• The problem: Reproduce everything from the row containing "Open request 000000000000009" down to the end of the rows, requests included. Scale every coordinate in the answers by 2, and round to whole numbers with halves rounded up.

Rows from a dataset
(begin)

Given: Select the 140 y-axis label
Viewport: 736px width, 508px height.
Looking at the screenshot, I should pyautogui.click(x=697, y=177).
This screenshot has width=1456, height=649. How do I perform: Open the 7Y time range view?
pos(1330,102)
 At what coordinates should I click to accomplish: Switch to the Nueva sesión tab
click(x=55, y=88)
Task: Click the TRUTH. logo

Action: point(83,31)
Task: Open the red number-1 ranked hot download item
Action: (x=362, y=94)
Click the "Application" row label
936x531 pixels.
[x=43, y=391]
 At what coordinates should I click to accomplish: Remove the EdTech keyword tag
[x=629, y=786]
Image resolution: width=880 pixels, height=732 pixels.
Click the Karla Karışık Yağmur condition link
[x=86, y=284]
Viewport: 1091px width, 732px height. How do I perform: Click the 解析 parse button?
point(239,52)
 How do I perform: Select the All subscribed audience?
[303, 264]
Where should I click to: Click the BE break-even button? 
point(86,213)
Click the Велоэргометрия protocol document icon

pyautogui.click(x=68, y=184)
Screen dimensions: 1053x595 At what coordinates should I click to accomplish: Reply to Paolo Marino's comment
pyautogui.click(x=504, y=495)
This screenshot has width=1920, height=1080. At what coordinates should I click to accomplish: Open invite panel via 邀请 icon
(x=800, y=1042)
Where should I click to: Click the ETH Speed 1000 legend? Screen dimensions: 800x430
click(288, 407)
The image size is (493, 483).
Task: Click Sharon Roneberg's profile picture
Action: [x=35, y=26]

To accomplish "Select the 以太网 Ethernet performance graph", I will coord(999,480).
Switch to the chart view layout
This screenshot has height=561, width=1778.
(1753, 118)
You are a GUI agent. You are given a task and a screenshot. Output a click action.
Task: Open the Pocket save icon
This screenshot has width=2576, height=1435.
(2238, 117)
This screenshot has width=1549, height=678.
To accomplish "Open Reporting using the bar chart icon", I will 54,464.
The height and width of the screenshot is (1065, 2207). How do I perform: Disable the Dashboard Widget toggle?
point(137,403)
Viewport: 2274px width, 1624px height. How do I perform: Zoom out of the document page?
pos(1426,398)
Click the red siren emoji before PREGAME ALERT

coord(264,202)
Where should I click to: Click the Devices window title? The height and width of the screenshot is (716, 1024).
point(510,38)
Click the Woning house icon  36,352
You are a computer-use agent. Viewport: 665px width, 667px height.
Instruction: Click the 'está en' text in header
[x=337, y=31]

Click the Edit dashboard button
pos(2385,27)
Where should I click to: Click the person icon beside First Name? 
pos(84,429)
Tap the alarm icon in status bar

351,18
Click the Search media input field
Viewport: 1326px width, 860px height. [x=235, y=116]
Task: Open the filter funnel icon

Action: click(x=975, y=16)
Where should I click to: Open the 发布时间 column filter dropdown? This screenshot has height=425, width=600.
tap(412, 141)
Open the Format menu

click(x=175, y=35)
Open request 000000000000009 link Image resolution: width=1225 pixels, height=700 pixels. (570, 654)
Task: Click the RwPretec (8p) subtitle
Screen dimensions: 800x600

(end)

• Response to this task:
Open request 000000000000009 link Image resolution: width=1225 pixels, height=700 pixels. (1140, 1308)
Task: Click the RwPretec (8p) subtitle
Screen dimensions: 800x600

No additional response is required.